The input below:
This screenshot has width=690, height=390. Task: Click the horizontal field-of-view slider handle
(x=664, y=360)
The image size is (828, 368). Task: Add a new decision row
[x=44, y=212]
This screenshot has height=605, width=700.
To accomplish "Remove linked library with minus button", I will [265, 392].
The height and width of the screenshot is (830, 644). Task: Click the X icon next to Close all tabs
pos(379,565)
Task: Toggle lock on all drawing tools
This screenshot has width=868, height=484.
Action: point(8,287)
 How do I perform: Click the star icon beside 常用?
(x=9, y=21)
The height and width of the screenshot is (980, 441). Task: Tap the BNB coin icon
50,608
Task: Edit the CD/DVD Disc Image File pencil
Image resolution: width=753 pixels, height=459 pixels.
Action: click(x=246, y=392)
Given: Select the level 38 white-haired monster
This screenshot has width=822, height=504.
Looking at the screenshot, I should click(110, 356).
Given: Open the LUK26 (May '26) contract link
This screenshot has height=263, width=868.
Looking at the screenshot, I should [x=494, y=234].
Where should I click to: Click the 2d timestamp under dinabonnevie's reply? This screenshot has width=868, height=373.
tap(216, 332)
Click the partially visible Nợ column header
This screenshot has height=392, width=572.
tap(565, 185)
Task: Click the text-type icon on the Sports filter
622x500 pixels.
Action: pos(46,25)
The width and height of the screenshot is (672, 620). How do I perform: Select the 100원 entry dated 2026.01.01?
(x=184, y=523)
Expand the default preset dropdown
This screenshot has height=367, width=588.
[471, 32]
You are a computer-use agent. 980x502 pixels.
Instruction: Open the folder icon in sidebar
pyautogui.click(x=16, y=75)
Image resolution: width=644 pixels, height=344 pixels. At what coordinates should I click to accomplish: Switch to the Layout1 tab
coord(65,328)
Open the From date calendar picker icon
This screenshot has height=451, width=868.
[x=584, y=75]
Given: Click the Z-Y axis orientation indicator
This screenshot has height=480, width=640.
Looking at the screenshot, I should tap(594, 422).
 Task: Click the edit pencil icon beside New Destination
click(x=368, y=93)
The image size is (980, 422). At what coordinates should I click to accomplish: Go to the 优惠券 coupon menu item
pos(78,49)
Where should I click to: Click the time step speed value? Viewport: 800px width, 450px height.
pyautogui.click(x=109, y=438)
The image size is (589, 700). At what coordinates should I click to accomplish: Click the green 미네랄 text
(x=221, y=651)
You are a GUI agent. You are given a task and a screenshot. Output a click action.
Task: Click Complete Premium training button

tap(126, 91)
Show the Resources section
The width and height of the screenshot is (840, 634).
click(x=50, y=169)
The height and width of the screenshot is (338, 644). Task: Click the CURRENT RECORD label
End of The input.
● **Task instructions**: Lines of the data above that include the string "agent" must each be copied.

● **Response to this task**:
You are a computer-use agent. 980x502 pixels.
You are a GUI agent. You are given a task and a screenshot. Output a click action.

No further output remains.